*DATA FOR THIS TASK*.
==================================================

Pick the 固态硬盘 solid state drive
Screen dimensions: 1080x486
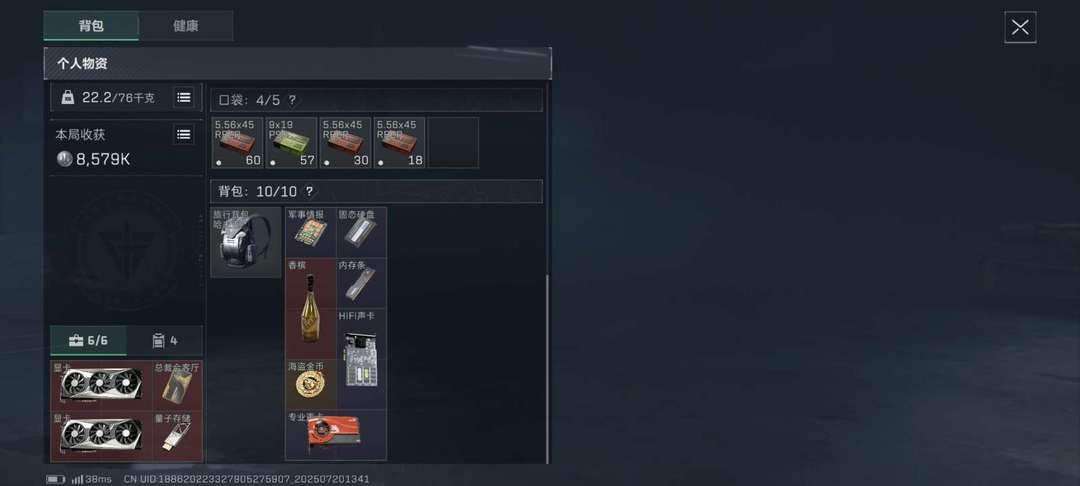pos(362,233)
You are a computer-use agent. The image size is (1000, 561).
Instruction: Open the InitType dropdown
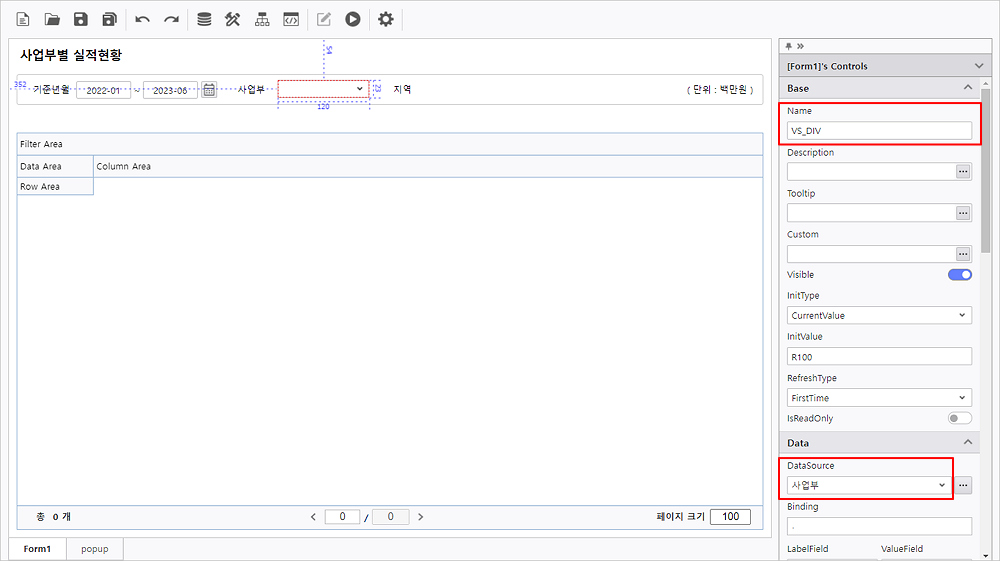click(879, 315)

==================================================

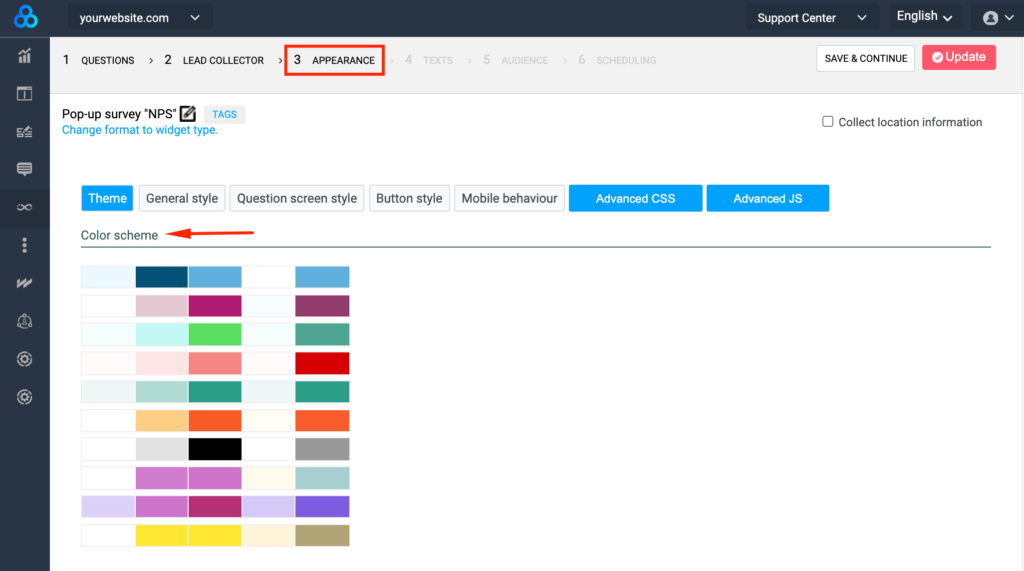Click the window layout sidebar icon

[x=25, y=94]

==================================================

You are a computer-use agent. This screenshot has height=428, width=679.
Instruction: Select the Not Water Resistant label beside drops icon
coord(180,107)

==================================================

*WHAT NEEDS TO BE DONE*.
The lines to copy are those above that contain "agent".

*EXERCISE ANSWER*.
You are a computer-use agent. The image size is (1000, 561).
You are a computer-use agent. This screenshot has height=428, width=679.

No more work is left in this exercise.